The Price of Self-Awareness

Ian Buruma´s introduction to V.S. Naipaul´s A House for Mr Biswas has made me more aware than ever of the internal journey that has been catalyzed by my travels.

Buruma says that the only way to become truly self-aware is to remove oneself from the daily rituals that create the sense of home to which everyone clings. The people who look after us, the habits, the language -- none of this can be truly understood without completely removing oneself from one´s native surroundings. But when a person breaks free from the patterns and conditions of home, she risks losing everything valuable about that place: the comfort it offers.

Stepping back from our native lives forces us to risk losing the connections to the people who looked after us as children. Gaining a deeper understanding of our native rituals as more than just the motions we go through causes us to sacrifice receiving comfort from those rituals. And when the safety and comfort of home are gone, there is nothing left to do but keep moving. The more we explore beyond our native land, the more self-aware we become -- but the more inconsolable we become, as well.

And here, Buruma says, enters the importance of the written word. For Naipaul, the tradition of funerals provides no relief from the melancholy that accompanies losing a loved one -- no comfort from the fear of his own mortality. But words that last, the written word, provide a path to refuge from the sadness and fear.

When the words don´t come, there is no escape from the pain. Words become both mother and father -- nurturing and encouraging us and pushing us further down the road of exploration. The more we write, the further from home we find ourselves. The words gain exponential importance. They push us away from what we´ve known, but bind our feet to the earth, also. The words help us find our path. As we trod along the road of exploration, we gain self-awareness, and the words are our sole companion. But as the path becomes more clear, it becomes ever more impossible to go back; as the road opens before us, it close in our wake. There is never any going home, as home is no longer there to us.

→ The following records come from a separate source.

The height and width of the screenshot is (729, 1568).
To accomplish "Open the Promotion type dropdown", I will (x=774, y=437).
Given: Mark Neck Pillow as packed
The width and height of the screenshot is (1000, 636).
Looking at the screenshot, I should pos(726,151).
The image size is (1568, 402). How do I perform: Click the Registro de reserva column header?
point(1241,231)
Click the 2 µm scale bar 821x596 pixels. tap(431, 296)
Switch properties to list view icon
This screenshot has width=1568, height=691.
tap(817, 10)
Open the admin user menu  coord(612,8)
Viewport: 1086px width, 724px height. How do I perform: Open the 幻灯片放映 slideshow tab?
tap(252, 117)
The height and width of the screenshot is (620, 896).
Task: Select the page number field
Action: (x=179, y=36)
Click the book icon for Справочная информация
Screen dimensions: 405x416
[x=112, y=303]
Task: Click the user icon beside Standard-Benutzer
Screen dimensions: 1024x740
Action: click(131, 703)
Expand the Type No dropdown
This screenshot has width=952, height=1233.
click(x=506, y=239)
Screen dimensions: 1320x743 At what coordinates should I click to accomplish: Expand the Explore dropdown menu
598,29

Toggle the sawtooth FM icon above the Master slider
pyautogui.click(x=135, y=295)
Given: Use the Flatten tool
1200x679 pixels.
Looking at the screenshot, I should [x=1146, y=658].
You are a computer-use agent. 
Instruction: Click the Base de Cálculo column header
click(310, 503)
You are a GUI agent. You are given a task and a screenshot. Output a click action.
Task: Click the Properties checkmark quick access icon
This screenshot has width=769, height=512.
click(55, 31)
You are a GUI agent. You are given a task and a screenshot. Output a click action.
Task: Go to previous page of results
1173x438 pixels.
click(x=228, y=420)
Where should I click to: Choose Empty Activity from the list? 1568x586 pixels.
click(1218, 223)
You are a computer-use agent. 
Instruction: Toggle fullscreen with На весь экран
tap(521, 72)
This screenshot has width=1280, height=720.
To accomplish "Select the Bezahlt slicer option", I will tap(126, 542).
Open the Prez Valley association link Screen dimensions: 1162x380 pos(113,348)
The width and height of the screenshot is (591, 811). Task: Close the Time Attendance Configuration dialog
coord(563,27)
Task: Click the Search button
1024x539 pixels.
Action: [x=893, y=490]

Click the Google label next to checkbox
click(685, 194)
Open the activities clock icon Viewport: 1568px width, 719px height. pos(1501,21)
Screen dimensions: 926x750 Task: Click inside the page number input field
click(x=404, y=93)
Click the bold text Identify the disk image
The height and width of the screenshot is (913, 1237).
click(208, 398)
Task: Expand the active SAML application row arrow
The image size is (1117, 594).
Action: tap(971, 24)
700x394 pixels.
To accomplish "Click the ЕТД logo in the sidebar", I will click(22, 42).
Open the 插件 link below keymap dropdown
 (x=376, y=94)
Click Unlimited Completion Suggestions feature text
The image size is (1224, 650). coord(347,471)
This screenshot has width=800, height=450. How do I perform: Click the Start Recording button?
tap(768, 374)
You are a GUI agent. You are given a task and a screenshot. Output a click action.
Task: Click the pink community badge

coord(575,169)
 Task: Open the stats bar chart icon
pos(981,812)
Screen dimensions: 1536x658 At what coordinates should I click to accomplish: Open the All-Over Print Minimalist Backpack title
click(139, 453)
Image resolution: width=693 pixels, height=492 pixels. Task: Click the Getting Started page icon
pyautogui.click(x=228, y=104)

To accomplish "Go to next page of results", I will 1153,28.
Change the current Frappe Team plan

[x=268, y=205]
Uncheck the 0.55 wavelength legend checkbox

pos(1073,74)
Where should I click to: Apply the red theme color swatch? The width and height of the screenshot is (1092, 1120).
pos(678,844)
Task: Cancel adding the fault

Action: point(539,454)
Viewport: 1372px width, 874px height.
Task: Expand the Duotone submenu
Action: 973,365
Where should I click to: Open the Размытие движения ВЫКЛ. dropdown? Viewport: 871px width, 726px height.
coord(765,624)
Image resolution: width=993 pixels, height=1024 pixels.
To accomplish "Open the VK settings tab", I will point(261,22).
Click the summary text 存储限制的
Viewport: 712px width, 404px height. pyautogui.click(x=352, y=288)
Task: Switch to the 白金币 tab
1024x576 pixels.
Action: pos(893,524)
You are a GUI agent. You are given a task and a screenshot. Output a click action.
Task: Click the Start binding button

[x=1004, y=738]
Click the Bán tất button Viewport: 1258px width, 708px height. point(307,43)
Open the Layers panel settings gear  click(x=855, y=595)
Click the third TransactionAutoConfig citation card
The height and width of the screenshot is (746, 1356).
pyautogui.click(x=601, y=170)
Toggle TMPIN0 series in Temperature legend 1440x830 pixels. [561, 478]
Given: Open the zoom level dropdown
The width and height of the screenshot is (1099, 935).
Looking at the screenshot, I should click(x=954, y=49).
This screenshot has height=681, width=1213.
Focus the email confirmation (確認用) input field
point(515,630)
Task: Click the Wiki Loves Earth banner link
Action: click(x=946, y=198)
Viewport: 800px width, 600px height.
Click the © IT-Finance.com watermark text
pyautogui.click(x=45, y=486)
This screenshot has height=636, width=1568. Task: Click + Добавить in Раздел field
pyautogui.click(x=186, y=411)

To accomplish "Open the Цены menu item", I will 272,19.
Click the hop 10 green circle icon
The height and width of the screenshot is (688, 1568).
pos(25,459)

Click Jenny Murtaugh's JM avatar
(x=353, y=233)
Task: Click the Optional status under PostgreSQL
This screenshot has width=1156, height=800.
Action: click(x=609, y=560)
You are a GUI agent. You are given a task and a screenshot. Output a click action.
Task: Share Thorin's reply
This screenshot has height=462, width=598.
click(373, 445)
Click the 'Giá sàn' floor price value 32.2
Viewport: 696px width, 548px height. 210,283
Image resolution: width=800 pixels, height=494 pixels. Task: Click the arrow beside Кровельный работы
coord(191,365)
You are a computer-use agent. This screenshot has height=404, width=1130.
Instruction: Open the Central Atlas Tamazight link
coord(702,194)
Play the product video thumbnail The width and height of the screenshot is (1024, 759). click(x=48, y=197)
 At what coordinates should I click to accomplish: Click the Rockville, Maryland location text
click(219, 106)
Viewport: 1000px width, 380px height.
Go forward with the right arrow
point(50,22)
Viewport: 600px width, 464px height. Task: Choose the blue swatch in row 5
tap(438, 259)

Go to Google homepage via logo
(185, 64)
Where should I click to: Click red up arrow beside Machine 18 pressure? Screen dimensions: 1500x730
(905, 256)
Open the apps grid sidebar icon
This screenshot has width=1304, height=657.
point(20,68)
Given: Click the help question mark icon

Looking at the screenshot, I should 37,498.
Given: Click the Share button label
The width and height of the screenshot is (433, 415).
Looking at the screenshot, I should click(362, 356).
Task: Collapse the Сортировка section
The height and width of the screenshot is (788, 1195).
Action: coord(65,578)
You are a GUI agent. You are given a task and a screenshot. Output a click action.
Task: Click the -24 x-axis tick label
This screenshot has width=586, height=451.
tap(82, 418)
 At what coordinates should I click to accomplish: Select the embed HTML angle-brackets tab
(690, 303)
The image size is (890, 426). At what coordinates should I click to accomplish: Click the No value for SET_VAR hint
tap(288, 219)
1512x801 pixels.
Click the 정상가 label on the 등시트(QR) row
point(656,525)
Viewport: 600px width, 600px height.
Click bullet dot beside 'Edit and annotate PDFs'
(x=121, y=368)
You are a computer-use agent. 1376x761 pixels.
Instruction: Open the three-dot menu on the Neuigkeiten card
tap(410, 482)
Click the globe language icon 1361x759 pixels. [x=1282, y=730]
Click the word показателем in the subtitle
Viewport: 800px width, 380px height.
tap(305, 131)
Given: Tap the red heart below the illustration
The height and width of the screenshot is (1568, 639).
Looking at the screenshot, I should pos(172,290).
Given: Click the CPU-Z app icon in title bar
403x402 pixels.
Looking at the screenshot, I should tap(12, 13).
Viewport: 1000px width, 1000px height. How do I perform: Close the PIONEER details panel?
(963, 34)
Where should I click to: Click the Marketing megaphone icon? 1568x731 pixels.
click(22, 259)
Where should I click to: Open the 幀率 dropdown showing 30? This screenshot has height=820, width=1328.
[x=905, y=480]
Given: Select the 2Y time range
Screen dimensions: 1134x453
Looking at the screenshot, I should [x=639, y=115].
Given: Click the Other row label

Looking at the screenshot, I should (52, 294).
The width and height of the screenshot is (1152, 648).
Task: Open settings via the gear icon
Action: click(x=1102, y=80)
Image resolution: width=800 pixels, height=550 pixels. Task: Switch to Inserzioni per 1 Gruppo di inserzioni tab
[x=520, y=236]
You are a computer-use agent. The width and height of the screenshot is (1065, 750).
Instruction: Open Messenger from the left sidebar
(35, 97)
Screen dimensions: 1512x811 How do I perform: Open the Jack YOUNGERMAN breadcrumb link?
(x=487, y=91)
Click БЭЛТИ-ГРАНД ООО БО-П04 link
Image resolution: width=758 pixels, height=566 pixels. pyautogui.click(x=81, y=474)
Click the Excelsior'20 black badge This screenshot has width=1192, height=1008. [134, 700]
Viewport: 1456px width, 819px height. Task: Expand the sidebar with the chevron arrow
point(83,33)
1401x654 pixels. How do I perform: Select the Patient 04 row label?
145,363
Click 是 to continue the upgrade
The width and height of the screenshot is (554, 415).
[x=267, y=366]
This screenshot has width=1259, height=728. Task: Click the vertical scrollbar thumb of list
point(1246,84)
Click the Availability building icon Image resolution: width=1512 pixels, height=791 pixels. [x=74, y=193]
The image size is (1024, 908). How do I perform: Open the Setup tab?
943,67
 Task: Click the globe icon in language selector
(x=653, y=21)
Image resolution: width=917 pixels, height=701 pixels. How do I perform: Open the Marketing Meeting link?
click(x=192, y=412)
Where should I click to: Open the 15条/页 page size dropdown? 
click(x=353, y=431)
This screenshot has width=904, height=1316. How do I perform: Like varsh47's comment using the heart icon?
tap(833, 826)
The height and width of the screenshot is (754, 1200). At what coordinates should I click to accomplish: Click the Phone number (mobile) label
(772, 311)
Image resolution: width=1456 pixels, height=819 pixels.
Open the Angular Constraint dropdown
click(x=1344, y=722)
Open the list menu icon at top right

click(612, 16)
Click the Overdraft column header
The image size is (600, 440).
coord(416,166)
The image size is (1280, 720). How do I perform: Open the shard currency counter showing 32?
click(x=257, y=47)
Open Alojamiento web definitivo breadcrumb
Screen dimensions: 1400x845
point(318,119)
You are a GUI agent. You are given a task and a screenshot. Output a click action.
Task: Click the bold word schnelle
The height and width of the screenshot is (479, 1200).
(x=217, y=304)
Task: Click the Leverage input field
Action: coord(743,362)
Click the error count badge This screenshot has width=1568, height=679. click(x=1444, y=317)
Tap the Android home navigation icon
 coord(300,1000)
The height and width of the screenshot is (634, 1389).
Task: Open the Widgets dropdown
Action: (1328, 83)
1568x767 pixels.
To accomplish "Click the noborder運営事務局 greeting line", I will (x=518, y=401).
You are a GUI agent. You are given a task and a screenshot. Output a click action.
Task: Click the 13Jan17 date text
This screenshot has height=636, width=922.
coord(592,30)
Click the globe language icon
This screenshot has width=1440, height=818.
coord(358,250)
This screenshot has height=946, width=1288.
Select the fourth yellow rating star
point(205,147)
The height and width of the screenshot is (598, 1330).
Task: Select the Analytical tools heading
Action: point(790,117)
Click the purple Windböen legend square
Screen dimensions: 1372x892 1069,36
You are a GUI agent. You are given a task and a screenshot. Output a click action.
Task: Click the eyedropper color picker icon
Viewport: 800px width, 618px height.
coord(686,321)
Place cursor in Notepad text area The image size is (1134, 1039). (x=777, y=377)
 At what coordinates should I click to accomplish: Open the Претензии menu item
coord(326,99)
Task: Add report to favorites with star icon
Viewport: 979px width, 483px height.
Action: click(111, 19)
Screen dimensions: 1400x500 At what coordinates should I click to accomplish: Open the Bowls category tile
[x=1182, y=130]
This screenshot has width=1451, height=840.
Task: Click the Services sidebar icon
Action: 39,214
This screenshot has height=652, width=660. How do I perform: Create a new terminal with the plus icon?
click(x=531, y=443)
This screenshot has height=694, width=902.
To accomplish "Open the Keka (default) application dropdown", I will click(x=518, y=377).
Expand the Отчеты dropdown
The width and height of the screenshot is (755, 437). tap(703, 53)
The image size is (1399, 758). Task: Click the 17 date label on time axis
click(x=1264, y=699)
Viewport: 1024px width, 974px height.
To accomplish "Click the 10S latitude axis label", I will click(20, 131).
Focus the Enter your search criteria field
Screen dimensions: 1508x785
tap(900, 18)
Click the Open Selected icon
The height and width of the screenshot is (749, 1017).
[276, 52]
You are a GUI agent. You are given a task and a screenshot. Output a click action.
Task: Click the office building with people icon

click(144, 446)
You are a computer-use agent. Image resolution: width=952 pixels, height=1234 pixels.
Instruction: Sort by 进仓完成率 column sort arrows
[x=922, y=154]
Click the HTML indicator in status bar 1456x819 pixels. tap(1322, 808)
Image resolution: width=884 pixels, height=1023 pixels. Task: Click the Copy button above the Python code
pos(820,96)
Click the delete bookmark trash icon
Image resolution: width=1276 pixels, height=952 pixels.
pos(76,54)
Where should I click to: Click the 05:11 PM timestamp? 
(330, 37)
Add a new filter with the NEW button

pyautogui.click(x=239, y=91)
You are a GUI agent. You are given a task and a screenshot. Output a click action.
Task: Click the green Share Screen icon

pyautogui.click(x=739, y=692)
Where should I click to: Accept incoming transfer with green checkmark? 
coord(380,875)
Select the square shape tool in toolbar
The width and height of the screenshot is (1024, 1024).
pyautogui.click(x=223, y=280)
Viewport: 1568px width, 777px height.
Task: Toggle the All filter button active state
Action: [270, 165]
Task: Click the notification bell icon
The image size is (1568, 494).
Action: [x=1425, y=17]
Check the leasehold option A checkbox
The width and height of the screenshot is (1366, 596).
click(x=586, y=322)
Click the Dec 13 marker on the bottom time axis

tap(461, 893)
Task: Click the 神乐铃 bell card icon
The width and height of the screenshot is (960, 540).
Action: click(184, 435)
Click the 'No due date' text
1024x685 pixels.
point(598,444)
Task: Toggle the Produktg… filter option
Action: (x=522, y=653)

The yearning for self-awareness is born of chaos in one´s life -- be it externally perpetuated or an internal struggle. People search for truth and peace by developing many (often destructive) habits. But for me, as with Naipual, inner peace is achieved through the adventure of exploration -- the physical removal of ourselves from our chaotic surroundings and the search for comfort from the written word.

When home cannot protect us from our fears, we turn to writing to open the door to immortality and peace. Family can never guarantee our ability to leave something behind -- only words. Once the initial break from home is made, travel becomes self-perpetuating. And when self-awareness becomes painful, the only relief is to continue searching until we discover the root of the pain. Then, we write about it.